__WHAT YOU NEED TO DO__: Write out the listing from the line with "Instruction: Open the 应用宝库 app library icon" to the line with "Click the CrystalDiskInfo", both lines included, exactly and nothing beyond. Leave pictures out.
*** STUDY MATERIAL Section Begins ***
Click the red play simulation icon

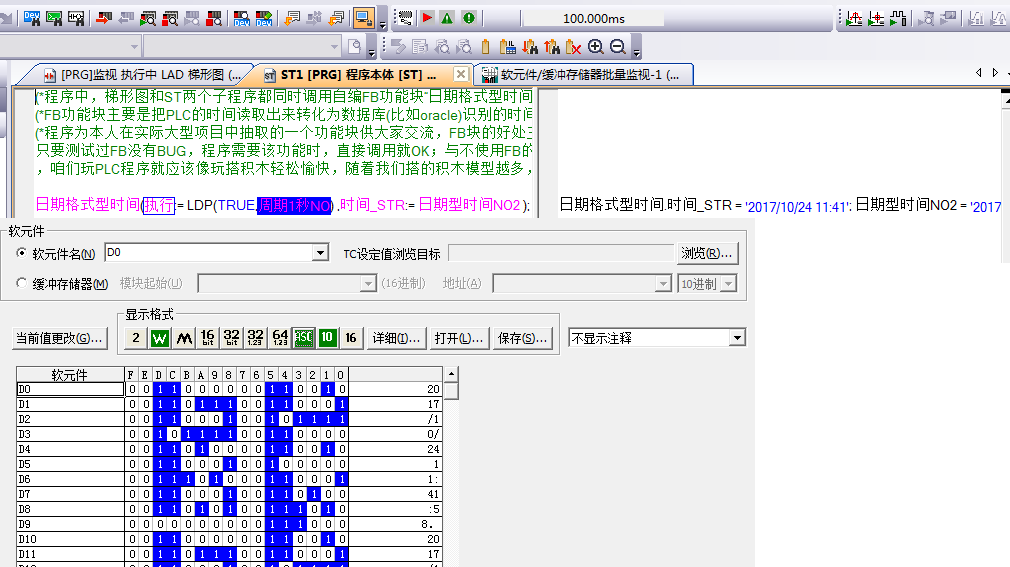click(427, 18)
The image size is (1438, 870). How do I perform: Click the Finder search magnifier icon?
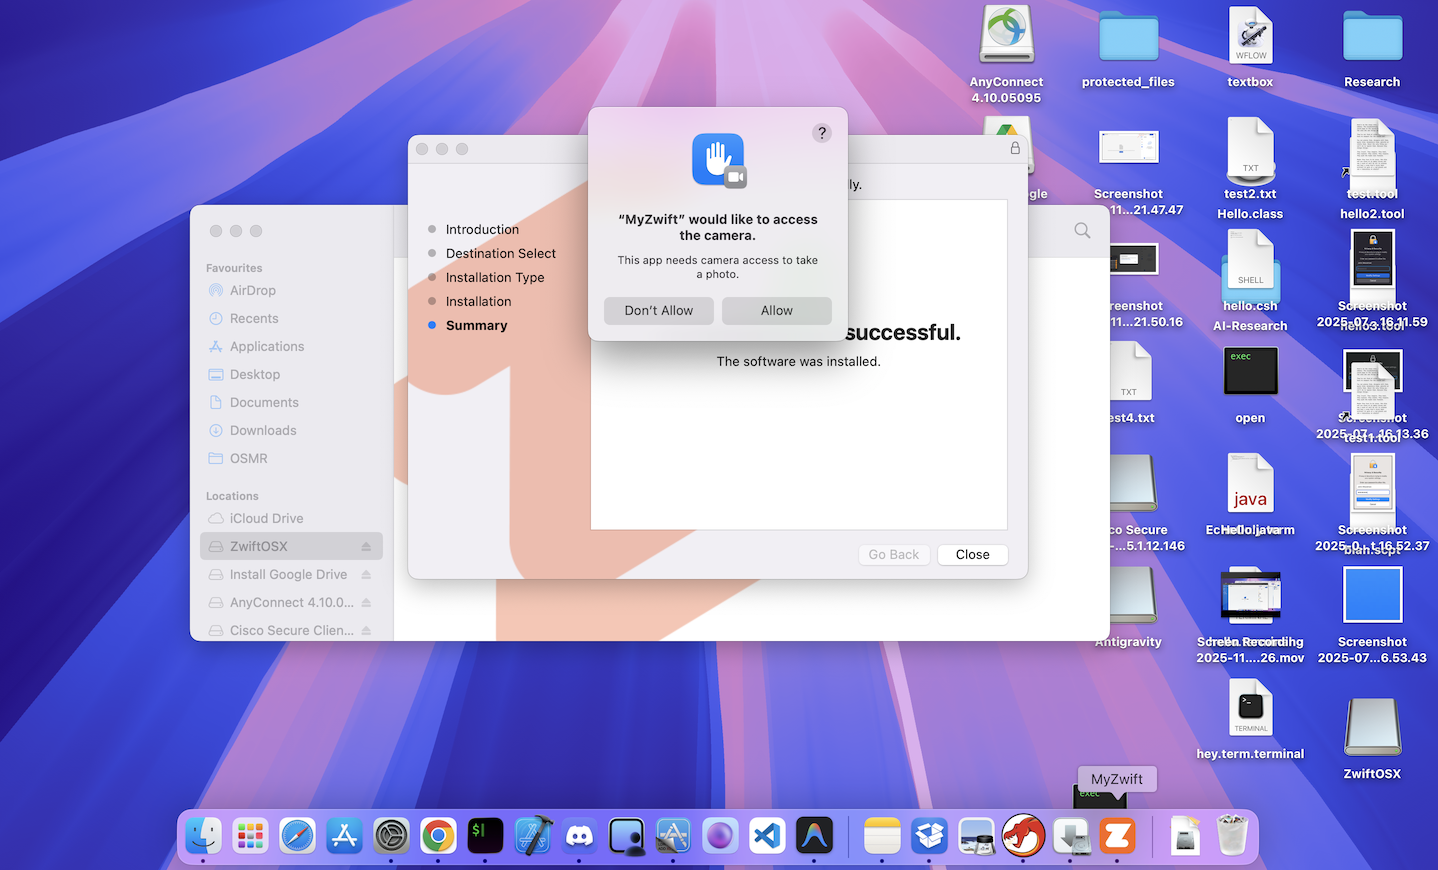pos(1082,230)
*** STUDY MATERIAL Section Ends ***
*** STUDY MATERIAL Section Begins ***
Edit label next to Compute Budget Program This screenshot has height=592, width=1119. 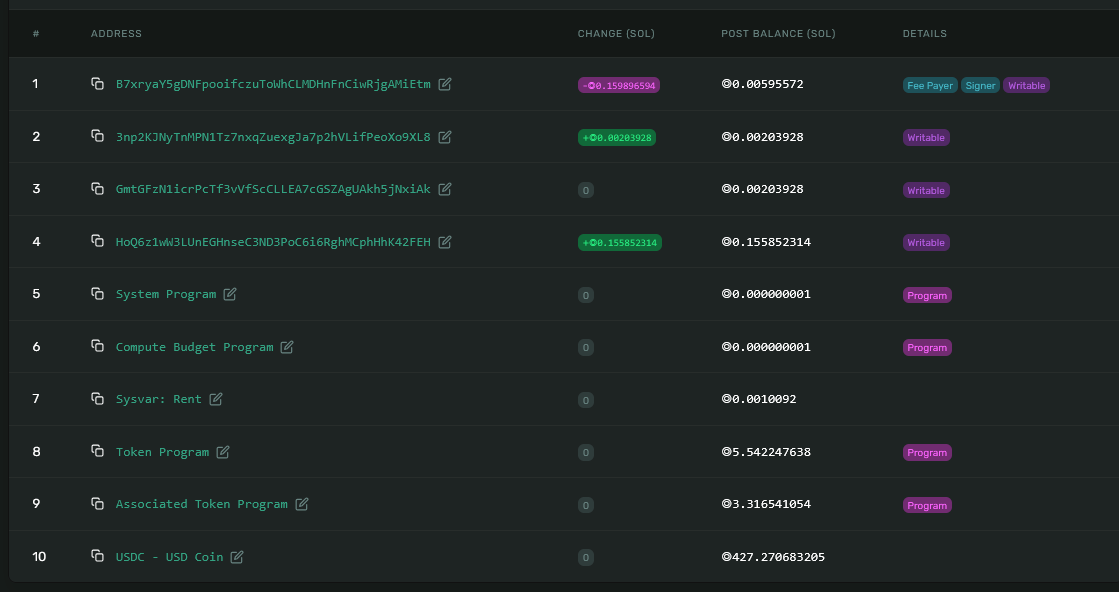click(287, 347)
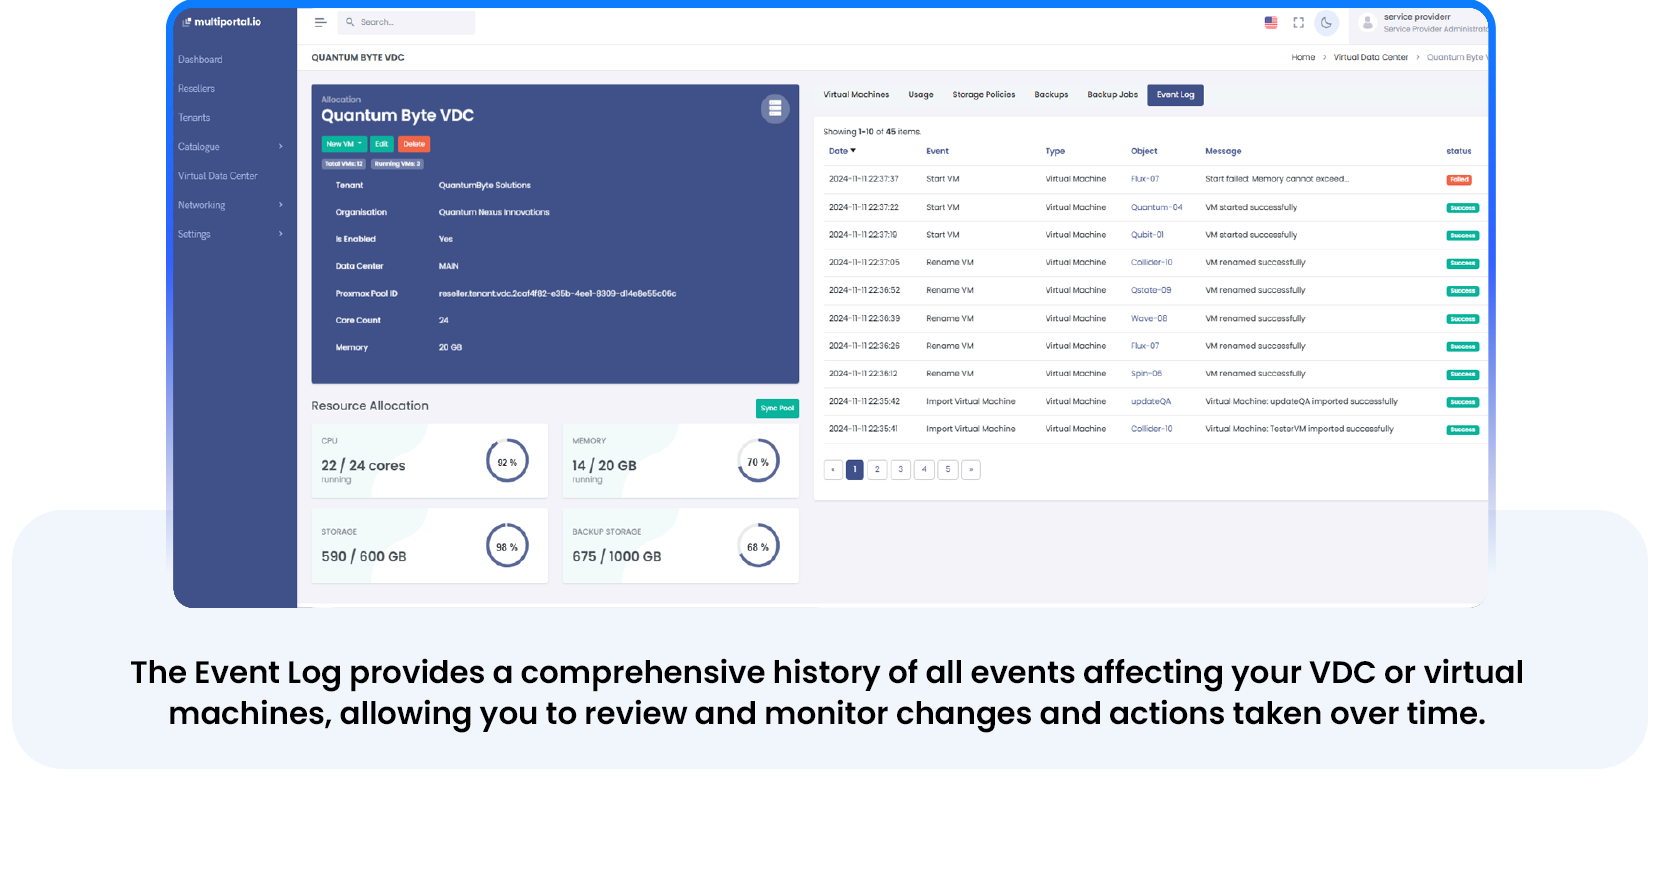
*** STUDY MATERIAL Section Ends ***
*** STUDY MATERIAL Section Begins ***
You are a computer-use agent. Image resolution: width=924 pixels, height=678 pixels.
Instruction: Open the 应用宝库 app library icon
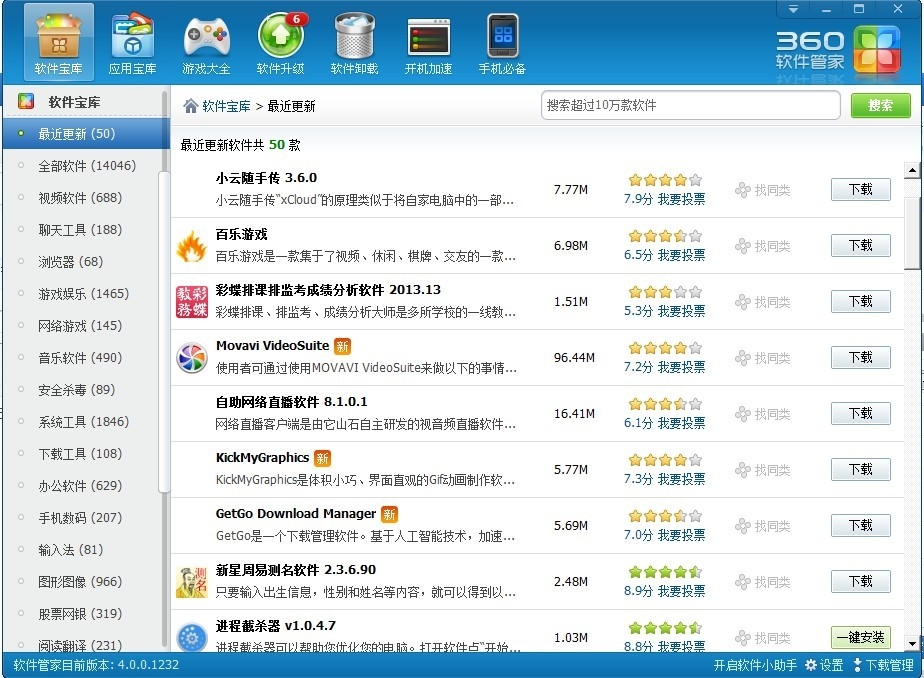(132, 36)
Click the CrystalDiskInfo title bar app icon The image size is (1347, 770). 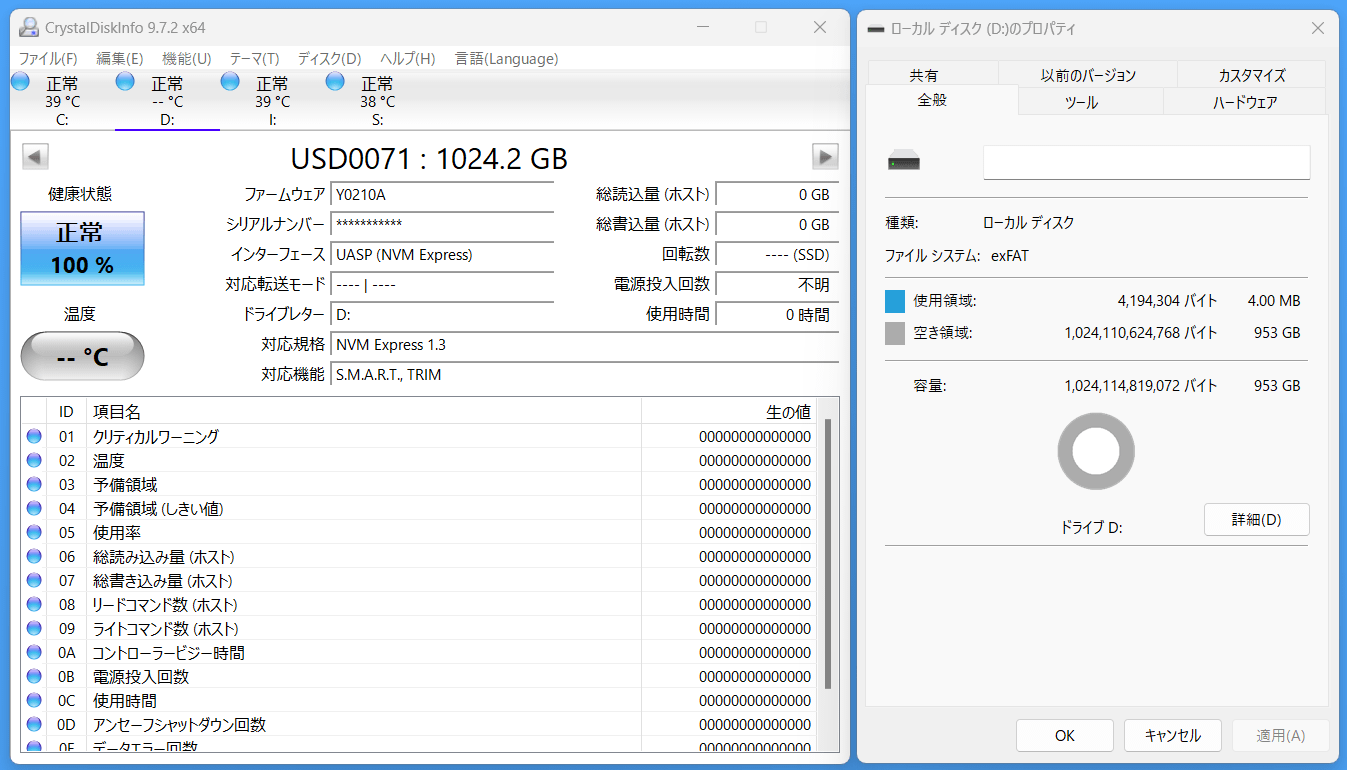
*** STUDY MATERIAL Section Ends ***
__RESPONSE TO THIS TASK__:
Instruction: Open the 应用宝库 app library icon
(132, 36)
Click the CrystalDiskInfo title bar app icon The image size is (1347, 770). 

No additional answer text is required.